* (ms. lalah! ms. mina! what do you want to eat?)
ingredients for 4 servings:
- 1 large eggplant, cut in small cubes with the skin on (or 3-4 italian eggplants)
- 1/4 cup finely cubed onion
- 2 cups brown rice (makes about 4 cups cooked to just tender, still chewy~do not over cook)
- 3 tbs vegetable oil (olive, safflower, or grapeseed)
- 2 medium tomatoes, cubed (or 1/2 cup good quality stewed tomatoes)
- 2 tsp turmeric
- 1 small tsp ground saffron (or 2-3 strands seeped in a few drops of hot water)
- 1 tsp toasted cumin seeds (only if you like cumin)
- sea salt (to taste)
- 1 tsp red pepper flakes (optional for spicy)
1. in a deep skillet heat 2 tbs oil and add the cubed onions and eggplants, allow them to cook on med/low heat while stirring often. as the eggplants soften (about 5 minutes), add the salt and turmeric and continue carefully stirring. allow the mixture to cook (or fry) more until the eggplants are fully cooked (about 10-12 minutes total). add the tomatoes, stir them in, and turn off the heat. sprinkle with saffron and stir the mixture one more time. taste and adjust the salt.
2. pour 1 tbs oil in a small deep nonstick pot, then add a layer of lightly cooked brown rice, topped by a few spoonfuls of the eggplant mixture, and a sprinkle of cumin. repeat this process creating a “dome” of layers ending with a thin layer of rice on the very top. add a touch more saffron, cumin, and rose petals (gol-e-sorkh-if you like them). see picture of the “dome” above. i don’t add water because the tomatoes typically add enough moisture for steaming-if you feel it’s necessary, add a few drops of water over the top.

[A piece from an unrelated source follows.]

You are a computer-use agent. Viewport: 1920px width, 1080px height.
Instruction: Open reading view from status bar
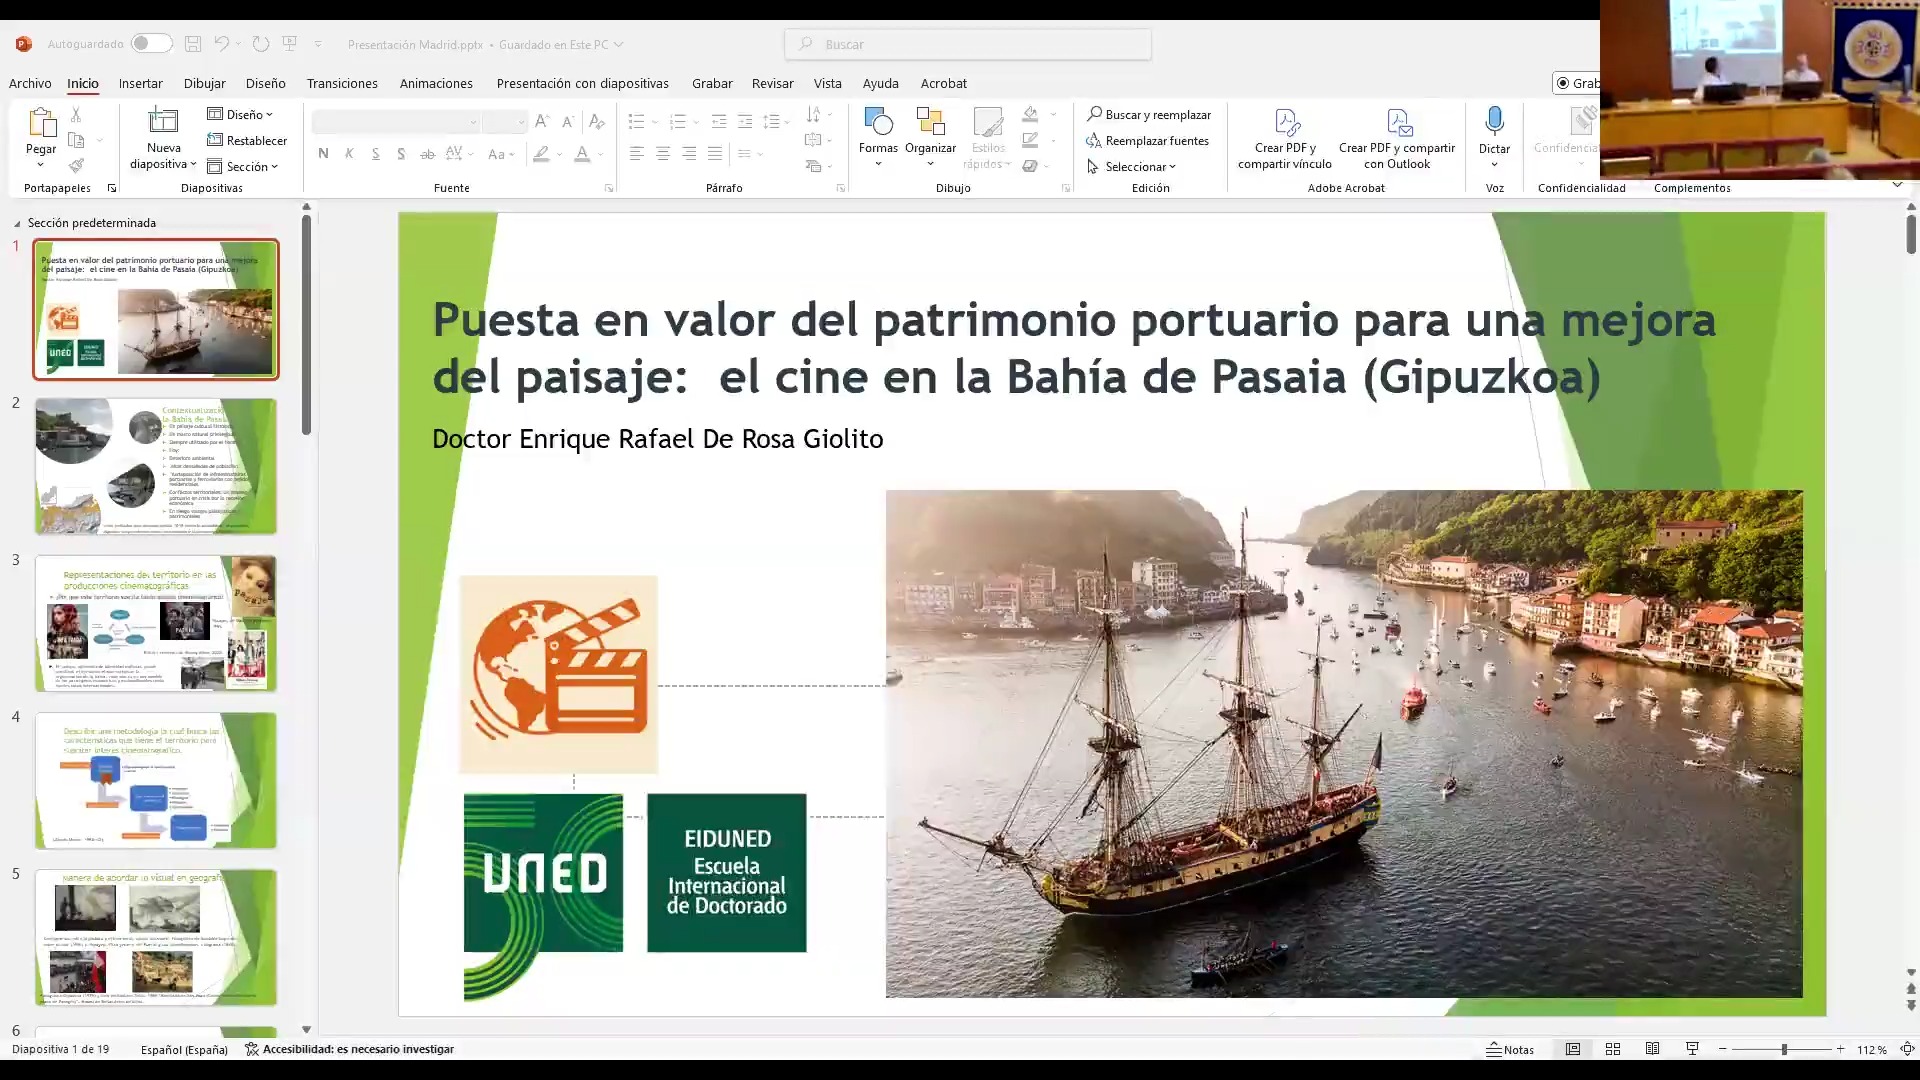(1652, 1049)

3. cover the pot firmly with a lid and start steaming on high for just 5 minutes before reducing the heat to med/low and steaming for another 30 minutes. you should have a nice crusty tah-deeg (or crsipy rice) at the bottom of the pot, if not, turn up the heat for just a few minutes (keep an eye on it) prior to serving. sprinkle with red pepper flakes after serving (if you are using it).